The scariest incident I’ve had was when I was playing poker in L.A. last week. I was playing in a $5-5, $1K buy-in game, waiting to do commentary for the poker show Live At The Bike. During the course of playing in this game for just five hours, I lost $3,000. This is a significant amount for that game; I've never before lost near that amount in one session in a game that size. I was feeling a little mentally foggy but believed I was functioning okay. I believed that until the last hand I played.
It was a big pot, where I was the aggressor in the hand, and where I was (so I thought) fully mentally focused the entire time. But somehow I did not notice a) that there was a flush draw on the flop, and b) that the flush draw completed on the river. Not seeing this caused me to a) bet small on the turn with trips in a big 3-way pot, and b) pay off a large bet from a very tight player on the river, not seeing anything logical that beat me.
If you play poker frequently at all, you’ll know this is disturbing; noticing the suits of community cards is one of the most fundamental aspects of poker. It’s as basic as breathing. I was sitting right in front of the cards; they were easily visible. This was disturbing not just because of this single hand, but because it called into question every previous hand I’d played in that session and for possibly significantly longer than that.

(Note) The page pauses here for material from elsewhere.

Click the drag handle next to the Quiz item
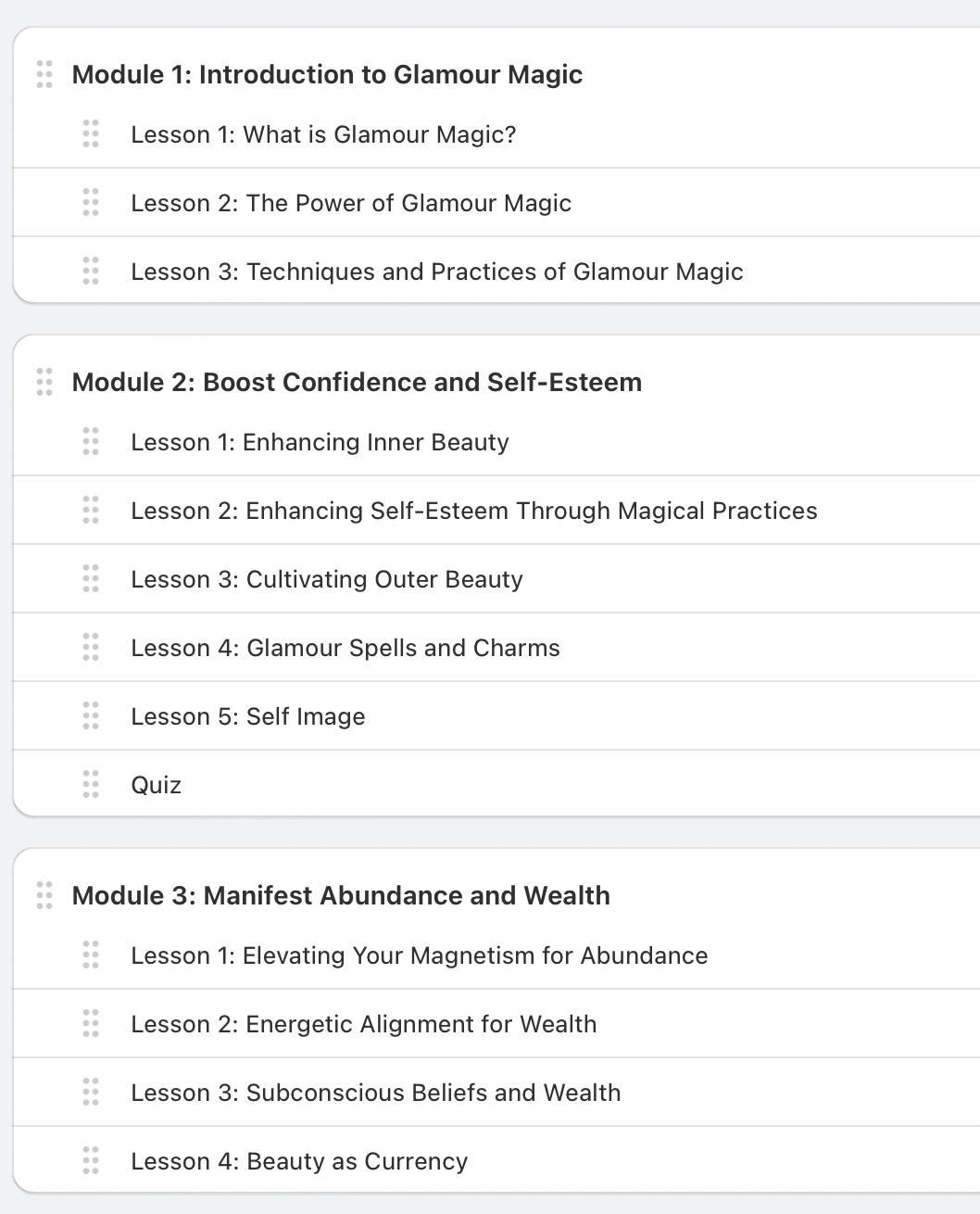Screen dimensions: 980x1214 (x=91, y=784)
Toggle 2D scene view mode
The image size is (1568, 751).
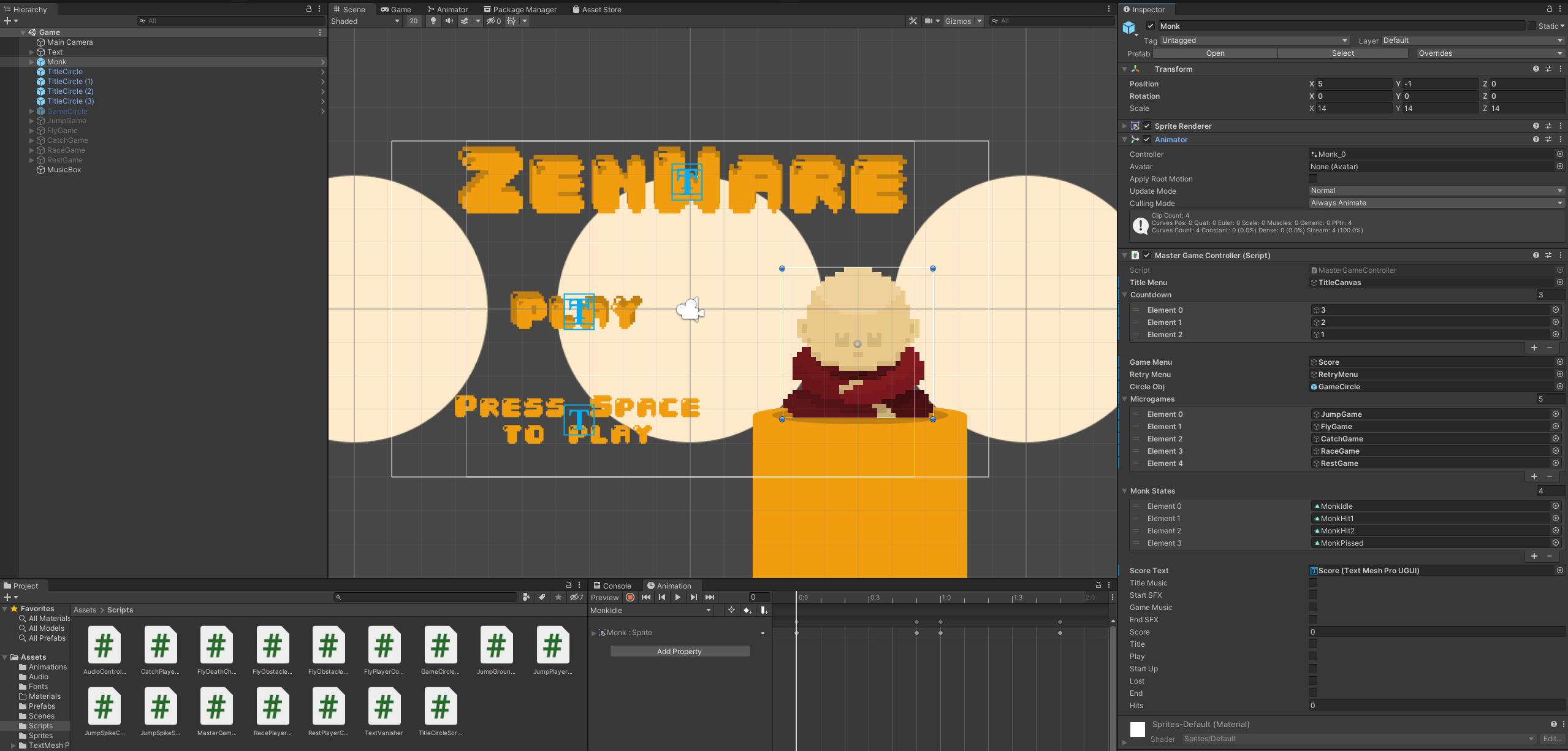click(414, 21)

That incident scared me more than anything I’ve yet experienced. For the time being, I've decided to not play any poker. I’m actually now avoiding doing anything that requires good mental alertness, including driving. I still am confident I am thinking well most of the time, but these strange blind spots have me worried.
In addition to getting the CIDP test, I will try to get some sort of brain scan to rule out brain issues. But I think it’s probable that I have CIDP and it's affecting me. On the plus side, if I do have CIDP, there aren’t extreme cognitive functions associated with it, so if it is that, there’s apparently a limit to the severity of the brain-related symptoms.

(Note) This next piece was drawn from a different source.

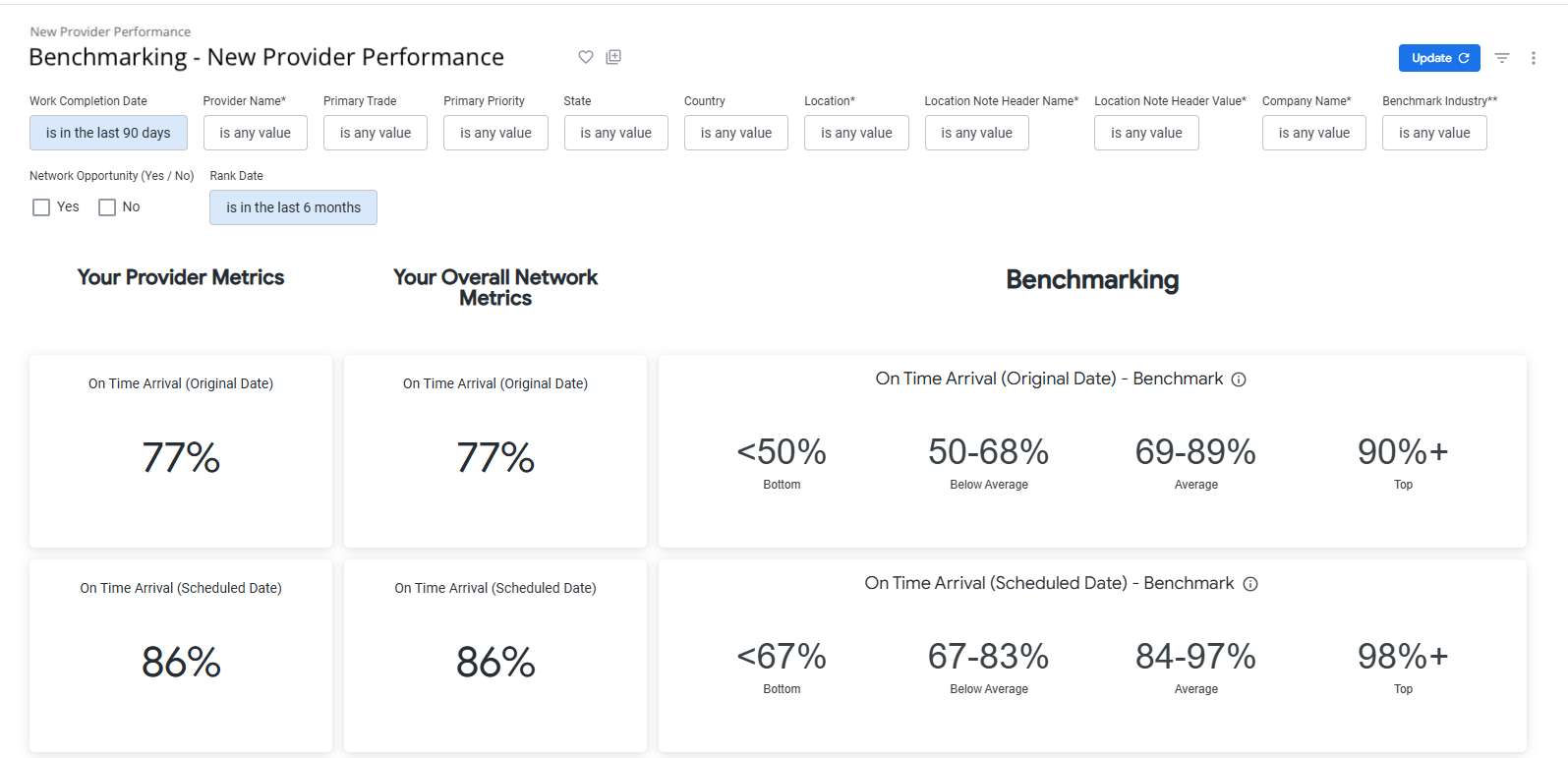Open the Work Completion Date filter
This screenshot has width=1568, height=758.
(108, 133)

I saw the neurologist today. This was the second one I’d seen; saw one last November. This guy today gave me an EMG and a nerve conduction velocity (NCV) test. He said that everything was normal and he was confident that I didn’t have CIDP or any other similar neuromuscular disorder.
His certainty was surprising to me, as I’d read several articles and anecdotal reports online that said that CIDP sometimes didn’t show up on EMG or NCV tests. Some of these were from people who claimed to have been diagnosed with CIDP and who said they initially had normal tests for a while. So I'm not exactly sure what to think about that and want to look into that more.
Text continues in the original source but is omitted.